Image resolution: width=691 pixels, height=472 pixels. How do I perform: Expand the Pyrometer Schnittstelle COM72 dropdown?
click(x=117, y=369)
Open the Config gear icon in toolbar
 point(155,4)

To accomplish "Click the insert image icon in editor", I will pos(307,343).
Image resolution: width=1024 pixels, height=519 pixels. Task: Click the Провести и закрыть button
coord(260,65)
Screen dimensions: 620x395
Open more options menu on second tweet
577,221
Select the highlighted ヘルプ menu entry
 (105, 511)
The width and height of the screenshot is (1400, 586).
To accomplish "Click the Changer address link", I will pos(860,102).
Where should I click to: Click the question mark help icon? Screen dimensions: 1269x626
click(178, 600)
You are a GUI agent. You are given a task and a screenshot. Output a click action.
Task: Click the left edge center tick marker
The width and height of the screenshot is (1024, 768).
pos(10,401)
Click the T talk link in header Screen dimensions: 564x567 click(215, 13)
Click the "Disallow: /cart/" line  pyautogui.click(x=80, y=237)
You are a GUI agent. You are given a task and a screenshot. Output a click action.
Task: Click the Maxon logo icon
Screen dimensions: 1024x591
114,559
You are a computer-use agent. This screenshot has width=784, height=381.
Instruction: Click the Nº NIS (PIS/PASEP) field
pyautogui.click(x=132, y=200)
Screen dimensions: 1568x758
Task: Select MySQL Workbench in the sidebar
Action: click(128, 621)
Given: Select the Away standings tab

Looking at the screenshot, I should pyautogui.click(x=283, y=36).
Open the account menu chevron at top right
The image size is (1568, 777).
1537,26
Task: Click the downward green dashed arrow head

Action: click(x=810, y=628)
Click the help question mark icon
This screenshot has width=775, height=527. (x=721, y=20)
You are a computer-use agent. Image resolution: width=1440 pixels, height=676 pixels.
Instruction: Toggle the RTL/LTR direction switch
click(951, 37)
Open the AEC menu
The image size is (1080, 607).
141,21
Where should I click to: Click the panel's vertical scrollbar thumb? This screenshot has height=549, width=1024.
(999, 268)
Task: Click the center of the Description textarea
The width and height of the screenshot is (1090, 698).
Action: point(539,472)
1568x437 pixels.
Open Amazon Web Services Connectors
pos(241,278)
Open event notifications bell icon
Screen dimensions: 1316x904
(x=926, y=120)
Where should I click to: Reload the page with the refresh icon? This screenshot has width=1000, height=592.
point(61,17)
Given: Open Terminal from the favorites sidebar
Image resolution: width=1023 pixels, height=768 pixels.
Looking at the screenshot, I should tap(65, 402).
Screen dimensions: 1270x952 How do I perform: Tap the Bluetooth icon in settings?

**YOUR ASSIGNMENT:** Write the entries again, exactly as they stand.

**TASK OUTPUT:**
Image resolution: width=691 pixels, height=472 pixels. How do I perform: Expand the Pyrometer Schnittstelle COM72 dropdown?
click(x=117, y=369)
Open the Config gear icon in toolbar
 point(155,4)

To accomplish "Click the insert image icon in editor", I will pos(307,343).
Image resolution: width=1024 pixels, height=519 pixels. Task: Click the Провести и закрыть button
coord(260,65)
Screen dimensions: 620x395
Open more options menu on second tweet
577,221
Select the highlighted ヘルプ menu entry
 (105, 511)
The width and height of the screenshot is (1400, 586).
To accomplish "Click the Changer address link", I will pos(860,102).
Where should I click to: Click the question mark help icon? Screen dimensions: 1269x626
click(178, 600)
You are a GUI agent. You are given a task and a screenshot. Output a click action.
Task: Click the left edge center tick marker
The width and height of the screenshot is (1024, 768).
pos(10,401)
Click the T talk link in header Screen dimensions: 564x567 click(215, 13)
Click the "Disallow: /cart/" line  pyautogui.click(x=80, y=237)
You are a GUI agent. You are given a task and a screenshot. Output a click action.
Task: Click the Maxon logo icon
Screen dimensions: 1024x591
114,559
You are a computer-use agent. This screenshot has width=784, height=381.
Instruction: Click the Nº NIS (PIS/PASEP) field
pyautogui.click(x=132, y=200)
Screen dimensions: 1568x758
Task: Select MySQL Workbench in the sidebar
Action: click(128, 621)
Given: Select the Away standings tab

Looking at the screenshot, I should pyautogui.click(x=283, y=36).
Open the account menu chevron at top right
The image size is (1568, 777).
1537,26
Task: Click the downward green dashed arrow head

Action: click(x=810, y=628)
Click the help question mark icon
This screenshot has width=775, height=527. (x=721, y=20)
You are a computer-use agent. Image resolution: width=1440 pixels, height=676 pixels.
Instruction: Toggle the RTL/LTR direction switch
click(951, 37)
Open the AEC menu
The image size is (1080, 607).
141,21
Where should I click to: Click the panel's vertical scrollbar thumb? This screenshot has height=549, width=1024.
(999, 268)
Task: Click the center of the Description textarea
The width and height of the screenshot is (1090, 698).
Action: point(539,472)
1568x437 pixels.
Open Amazon Web Services Connectors
pos(241,278)
Open event notifications bell icon
Screen dimensions: 1316x904
(x=926, y=120)
Where should I click to: Reload the page with the refresh icon? This screenshot has width=1000, height=592.
point(61,17)
Given: Open Terminal from the favorites sidebar
Image resolution: width=1023 pixels, height=768 pixels.
Looking at the screenshot, I should tap(65, 402).
Screen dimensions: 1270x952 How do I perform: Tap the Bluetooth icon in settings?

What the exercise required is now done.